Yeah, survival! Living in Germany with no car, limited language ability, one child in a German Grundschule and another in a German Kindergarten, and the general cultural and lifestyle differences has really given me a new perspective on what the many immigrants in the U.S. are experiencing. What brave souls! So other than trying to navigate a family of five through a year in a foreign country and growing a baby, I spend my time trying to learn German and letting Julia Child teach me the art of French Cooking. I figured I could save money on ingredients if I undertook that project here, plus there’s not too much skill involved in frying a sausage, so I think I have German food down. J



If you could have a dinner party with the six people who inspire you most, who would they be and why?
I have to go back in history to answer this question, not because I don’t know any inspiring people but because I know so many! My husband endlessly inspires me, and I have dinner with him every night, and we both frequently comment how surprised we are that our friends are friends with us, because they’re all just so amazing by any standard and we feel so ordinary. So, over the whole gamut of human history, six people with whom I’d like to have a little chat:
Julie B. Beck, General Relief Society President. I think Sister Beck is a rock star, and my interest in sitting down with her kind of connects to Choosing Motherhood. I found it so interesting that after serving as a counselor in the General Young Women’s Presidency for five years under Sister Tanner and seeing the problems and challenges facing 12-18 year old girls and young women all over the world, Sister Beck’s very first address to the entire church after being appointed General Relief Society President was “Mothers Who Know”. What were the issues she saw with the youth of the church that she felt would be eradicated if only their mothers were doing the things she suggested in her very first address? Other than that I think her vision of Relief Society is really inspiring and really gets back to what was originally intended for the organization. I was reading Women of Covenant shortly before Sister Beck was called and some things I heard her say at the beginning of her term as president just really impressed me. I also think the publication of Daughters of My Kingdom was really inspired, as was calling Sister Tanner to write it. She’s another amazing woman.

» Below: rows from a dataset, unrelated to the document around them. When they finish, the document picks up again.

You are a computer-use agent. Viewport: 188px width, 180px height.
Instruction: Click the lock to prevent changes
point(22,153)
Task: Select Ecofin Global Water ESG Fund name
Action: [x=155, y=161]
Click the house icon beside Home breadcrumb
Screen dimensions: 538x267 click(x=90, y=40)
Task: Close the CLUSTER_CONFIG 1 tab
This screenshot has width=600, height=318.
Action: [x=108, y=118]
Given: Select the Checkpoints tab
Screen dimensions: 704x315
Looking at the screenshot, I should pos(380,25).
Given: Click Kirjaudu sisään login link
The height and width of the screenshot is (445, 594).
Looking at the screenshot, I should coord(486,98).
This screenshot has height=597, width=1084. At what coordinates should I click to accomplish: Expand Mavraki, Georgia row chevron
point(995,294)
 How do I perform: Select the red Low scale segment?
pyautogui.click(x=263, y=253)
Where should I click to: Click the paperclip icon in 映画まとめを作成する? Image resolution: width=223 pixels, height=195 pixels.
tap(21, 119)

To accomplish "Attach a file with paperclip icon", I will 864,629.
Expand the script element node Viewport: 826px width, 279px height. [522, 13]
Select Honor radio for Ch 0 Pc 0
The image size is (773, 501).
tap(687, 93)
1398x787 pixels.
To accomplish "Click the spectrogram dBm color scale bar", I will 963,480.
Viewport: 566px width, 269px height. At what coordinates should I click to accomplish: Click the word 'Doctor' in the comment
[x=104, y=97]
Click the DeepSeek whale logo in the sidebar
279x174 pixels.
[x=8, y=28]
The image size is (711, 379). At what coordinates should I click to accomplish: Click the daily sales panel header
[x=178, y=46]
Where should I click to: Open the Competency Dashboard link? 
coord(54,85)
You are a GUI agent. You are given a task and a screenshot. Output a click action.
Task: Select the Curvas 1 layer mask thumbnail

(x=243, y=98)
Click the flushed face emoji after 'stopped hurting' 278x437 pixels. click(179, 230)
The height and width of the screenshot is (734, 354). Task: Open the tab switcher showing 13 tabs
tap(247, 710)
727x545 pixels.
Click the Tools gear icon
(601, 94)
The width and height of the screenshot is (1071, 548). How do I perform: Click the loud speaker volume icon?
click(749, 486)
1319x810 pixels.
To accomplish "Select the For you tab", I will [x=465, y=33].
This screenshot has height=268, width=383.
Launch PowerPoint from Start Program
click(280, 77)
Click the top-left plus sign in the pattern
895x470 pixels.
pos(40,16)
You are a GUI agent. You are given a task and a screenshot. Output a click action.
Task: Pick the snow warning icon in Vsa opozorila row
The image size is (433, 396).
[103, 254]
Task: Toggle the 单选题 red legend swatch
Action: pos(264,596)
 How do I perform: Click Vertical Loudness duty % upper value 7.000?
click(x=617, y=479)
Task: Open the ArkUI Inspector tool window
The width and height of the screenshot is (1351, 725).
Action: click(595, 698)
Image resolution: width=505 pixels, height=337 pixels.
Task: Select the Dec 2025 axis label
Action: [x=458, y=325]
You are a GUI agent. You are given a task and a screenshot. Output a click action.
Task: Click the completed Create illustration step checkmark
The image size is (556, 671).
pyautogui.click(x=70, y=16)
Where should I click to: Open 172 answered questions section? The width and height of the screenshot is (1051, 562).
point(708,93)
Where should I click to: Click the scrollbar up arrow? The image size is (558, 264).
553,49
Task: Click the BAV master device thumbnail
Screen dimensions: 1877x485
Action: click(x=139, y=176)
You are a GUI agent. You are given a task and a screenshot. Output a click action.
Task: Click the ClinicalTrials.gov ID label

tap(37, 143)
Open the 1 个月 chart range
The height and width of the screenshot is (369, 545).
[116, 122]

Mormon: General, Historian, Prophet. My other inspiring religious figure is the ancient Nephite prophet Mormon who abridged the Book of Mormon, a book held to be scripture by members of my church. Mormon seems like a Renaissance man to me and in all the best ways. He’s wise, he’s intelligent, he’s thoughtful, he’s a leader, he’s a fantastic father, a righteous man, a writer. And just look at those Arnold Frieberg paintings—he totally went to the gym. J I like his description of himself as being “a sober child”. I think he was a watcher and a deep thinker. I’d love to hear more of his thoughts on civilization and politics and rearing children in troubled times than what we get in the Book of Mormon.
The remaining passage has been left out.